Injury jeopardizes top long jump rivalry


BARCELONA, Spain -- It is supposed to be the confrontation of the 1992 Summer Olympics.

The men's long jump.

World record holder Mike Powell vs. two-time Olympic gold medalist Carl Lewis.

But for Powell, today's qualifying round could be a leap of faith.

Yesterday, Powell missed a news conference and sent his agent with regrets and a message:

He's injured. Nothing serious. Just tightness in his lower back and right hamstring.

But in a sport that requires split-second timing and optimal physical condition, even the slightest twinge can separate a pretender from a contender.

The same injury that sidelined Powell for a month after the Modesto Relays in April didn't prevent him from winning the U.S. trials in New Orleans in June.

"It's probably not as bad as New Orleans," said Powell's agent, Brad Hunt. "But the timing is worse. The clock is ticking at a lot faster pace."

Today, the Olympics will begin its sprint to Sunday's closing ceremonies as track and field takes center stage again after a day of rest.

The featured events include the men's and women's 400 meters. Quincy Watts, who jogged the last five steps to an Olympic record during Monday's qualifying, is the favorite for the men's gold, but he still must defeat reigning Olympic champion Steve Lewis.

Rochelle Stevens, a 1988 Morgan State graduate who lives in Memphis, Tenn., is among the leading contenders for a women's 400 medal.

World record holder Sergei Bubka makes his debut in this morning's pole vault qualifying.

The decathlon also begins this morning with Dave Johnson of the United States, Michael Smith of Canada and Robert Zmelik of Czechoslovakia poised to square off in the 10-event discipline to determine "the world's greatest athlete."

Yet overshadowing all is Powell vs. Lewis.

Ever since he won the 1991 world championship gold in Tokyo, broke Bob Beamon's 23-year-old world record and snapped Lewis' 65-meet win streak with a jump of 29-4 1/2 , Powell has been exuding confidence.

He talks of clearing the 31-foot barrier, and of having to set another world record to win the Barcelona gold. Despite his injury problems, Powell had wind-aided jumps of 29-2 1/2 in Modesto and 29-6 in Setriere, Italy.

Powell felt the hamstring tighten after a workout Monday evening. When he awoke yesterday, both the hamstring and lower back were extremely tight, Hunt said.

The team of doctors, trainers and coaches that surrounds Powell went into action. Powell received electric current therapy and also worked out in a pool, jogging through the water.

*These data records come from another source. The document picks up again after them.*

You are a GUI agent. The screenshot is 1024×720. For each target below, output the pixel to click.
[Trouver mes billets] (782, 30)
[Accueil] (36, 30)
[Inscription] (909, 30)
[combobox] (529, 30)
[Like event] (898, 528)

"It's the hamstring that is giving him problems," Hunt said.

The original injury occurred during a pickup basketball game when Powell fell awkwardly. He jumped at the Modesto Relays, but later was diagnosed with compressed vertebra in his lower back, which caused his hips to move out of alignment.

He practiced only five days before the trials yet still managed to beat Lewis with a jump of 28-3 1/2 .

Powell's plan for tonight is to jump once, make the automatic qualifying mark of 26-5, and rest for tomorrow's final.

If Powell isn't ready to withstand the pain and the pressure, standing in the background, waiting to emerge, is Lewis.

Originally scheduled to simply compete in the long jump, Lewis again is prepared to become a major Olympic player. Mark Witherspoon's ruptured Achilles' tendon has opened the way for Lewis to run in the men's 400-meter relay.

"It is a little different, this time," Lewis said. "But waiting is a little easier than I thought it would be."

Tonight, the wait ends and the duel begins.